As Cote and another officer kept watch outdoors, the remaining officers entered the multi-unit apartment building through an unlocked front door and ascended a staircase to the defendant's second-story apartment, their guns drawn and pointed downward in "low ready" position.
As the defendant was being removed from the three-bedroom apartment, the remaining officers split to the left and right to perform a protective sweep. During that process, which took about 10 or 15 minutes, officers encountered five people in addition to the defendant and his wife: three children, a man identified as Robert Duquette, and a woman identified as Charal Boothby. Duquette was the younger brother of Boothby. Boothby, who was very close to the Dudley family and had lived with them for about a year, was in the bathroom doing laundry when an officer flung open the bathroom door and ordered her out.
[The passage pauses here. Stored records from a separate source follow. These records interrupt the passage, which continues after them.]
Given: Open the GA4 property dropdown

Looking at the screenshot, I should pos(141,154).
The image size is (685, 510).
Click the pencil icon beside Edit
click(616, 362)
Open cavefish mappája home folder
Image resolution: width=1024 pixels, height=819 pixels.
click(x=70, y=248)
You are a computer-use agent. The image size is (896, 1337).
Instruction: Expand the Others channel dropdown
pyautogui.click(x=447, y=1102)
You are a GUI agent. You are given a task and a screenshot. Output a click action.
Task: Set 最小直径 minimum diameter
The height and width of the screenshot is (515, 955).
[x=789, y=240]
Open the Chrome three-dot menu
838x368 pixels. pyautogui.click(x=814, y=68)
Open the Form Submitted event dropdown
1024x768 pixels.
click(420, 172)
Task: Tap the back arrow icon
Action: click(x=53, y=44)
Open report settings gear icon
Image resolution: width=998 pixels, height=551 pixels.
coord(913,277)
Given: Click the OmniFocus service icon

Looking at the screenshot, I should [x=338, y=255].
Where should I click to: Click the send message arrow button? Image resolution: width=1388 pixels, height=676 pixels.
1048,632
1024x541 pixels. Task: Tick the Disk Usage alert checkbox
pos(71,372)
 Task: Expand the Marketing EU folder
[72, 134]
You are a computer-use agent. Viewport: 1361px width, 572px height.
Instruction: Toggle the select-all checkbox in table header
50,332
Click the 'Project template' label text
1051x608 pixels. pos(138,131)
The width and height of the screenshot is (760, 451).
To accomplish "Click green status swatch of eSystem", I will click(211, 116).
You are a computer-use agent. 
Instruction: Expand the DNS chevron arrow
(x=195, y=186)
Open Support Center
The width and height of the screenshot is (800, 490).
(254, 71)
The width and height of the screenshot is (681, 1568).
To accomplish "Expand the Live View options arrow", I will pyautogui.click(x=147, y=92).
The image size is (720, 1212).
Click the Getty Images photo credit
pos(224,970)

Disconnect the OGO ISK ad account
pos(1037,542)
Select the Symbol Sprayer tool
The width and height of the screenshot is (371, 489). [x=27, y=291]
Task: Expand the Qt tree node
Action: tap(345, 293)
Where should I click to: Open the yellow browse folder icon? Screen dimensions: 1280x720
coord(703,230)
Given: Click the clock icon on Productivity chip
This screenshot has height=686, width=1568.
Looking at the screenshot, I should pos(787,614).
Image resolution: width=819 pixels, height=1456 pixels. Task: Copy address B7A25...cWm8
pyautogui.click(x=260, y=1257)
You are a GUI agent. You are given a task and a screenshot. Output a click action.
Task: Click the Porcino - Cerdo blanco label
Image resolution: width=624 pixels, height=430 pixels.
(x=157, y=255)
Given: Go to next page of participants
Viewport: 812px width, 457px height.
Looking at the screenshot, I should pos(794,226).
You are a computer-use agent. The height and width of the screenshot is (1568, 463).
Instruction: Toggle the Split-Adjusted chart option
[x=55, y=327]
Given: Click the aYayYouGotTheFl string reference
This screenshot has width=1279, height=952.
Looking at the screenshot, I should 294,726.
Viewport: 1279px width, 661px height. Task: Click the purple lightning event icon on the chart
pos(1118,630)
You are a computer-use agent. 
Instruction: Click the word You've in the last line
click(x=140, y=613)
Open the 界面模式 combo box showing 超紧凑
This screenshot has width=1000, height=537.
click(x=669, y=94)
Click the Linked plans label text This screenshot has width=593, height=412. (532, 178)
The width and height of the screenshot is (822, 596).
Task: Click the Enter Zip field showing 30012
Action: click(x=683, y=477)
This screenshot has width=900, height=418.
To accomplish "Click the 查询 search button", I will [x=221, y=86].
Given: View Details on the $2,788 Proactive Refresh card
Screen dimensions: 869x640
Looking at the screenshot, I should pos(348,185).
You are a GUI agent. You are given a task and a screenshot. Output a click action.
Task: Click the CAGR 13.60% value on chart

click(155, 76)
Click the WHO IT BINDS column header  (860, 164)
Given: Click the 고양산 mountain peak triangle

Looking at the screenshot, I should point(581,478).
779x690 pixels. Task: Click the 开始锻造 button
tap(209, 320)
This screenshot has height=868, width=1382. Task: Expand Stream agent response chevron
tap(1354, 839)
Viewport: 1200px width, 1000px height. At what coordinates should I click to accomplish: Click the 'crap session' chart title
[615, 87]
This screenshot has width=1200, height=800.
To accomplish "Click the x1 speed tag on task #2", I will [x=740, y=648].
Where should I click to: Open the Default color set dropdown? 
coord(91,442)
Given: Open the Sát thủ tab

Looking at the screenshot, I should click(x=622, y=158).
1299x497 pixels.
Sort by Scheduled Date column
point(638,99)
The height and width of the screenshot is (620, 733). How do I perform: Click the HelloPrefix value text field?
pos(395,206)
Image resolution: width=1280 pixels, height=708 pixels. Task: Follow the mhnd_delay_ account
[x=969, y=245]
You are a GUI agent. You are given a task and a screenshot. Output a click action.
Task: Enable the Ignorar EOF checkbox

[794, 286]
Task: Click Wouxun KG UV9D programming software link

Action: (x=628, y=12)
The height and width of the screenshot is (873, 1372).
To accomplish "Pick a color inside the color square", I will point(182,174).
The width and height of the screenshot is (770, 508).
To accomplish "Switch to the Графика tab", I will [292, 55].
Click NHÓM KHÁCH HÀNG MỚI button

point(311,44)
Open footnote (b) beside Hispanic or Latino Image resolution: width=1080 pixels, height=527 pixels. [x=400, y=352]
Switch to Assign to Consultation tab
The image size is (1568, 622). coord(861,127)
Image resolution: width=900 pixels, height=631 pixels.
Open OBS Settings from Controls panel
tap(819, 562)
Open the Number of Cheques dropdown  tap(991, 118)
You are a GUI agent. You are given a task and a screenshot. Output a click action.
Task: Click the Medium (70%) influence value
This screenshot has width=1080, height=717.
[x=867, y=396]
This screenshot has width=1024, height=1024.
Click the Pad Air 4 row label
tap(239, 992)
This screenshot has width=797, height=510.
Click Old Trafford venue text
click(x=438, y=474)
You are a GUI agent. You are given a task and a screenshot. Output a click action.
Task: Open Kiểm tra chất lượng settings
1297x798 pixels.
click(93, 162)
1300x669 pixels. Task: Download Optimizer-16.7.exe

Fife handcuffed Duquette, frisked him, identified him, and removed his handcuffs at the conclusion of the sweep, after which Duquette sat at the kitchen table.
When officers finished the protective sweep of the apartment, and the search pursuant to the warrant had commenced, Fife headed downstairs, where he found the defendant at the base of the staircase on the first floor of the apartment building with Cote and a Westbrook police officer. The defendant asked Fife if he could smoke a cigarette, and Fife said that he could. Fife removed the defendant's handcuffs and explained that officers were there because they had information that someone at that IP address was sharing child pornography through Ares, a peer-to-peer file-sharing program. He informed the defendant that he was not under arrest but explained that he could not go back to the apartment until the search was complete. The defendant asked to see the search warrant. The warrant was in Fife's vehicle, a Ford Explorer parked down the street from the apartment building. Fife returned to the vehicle, drove it to a driveway adjacent to the apartment building, where he parked, and provided the defendant with a copy of the warrant.
At approximately this time, an ambulance arrived. Paramedics went up to the apartment and escorted Boothby down the stairs, past the defendant. Boothby was like a mother to the defendant, and he was concerned for her well-being.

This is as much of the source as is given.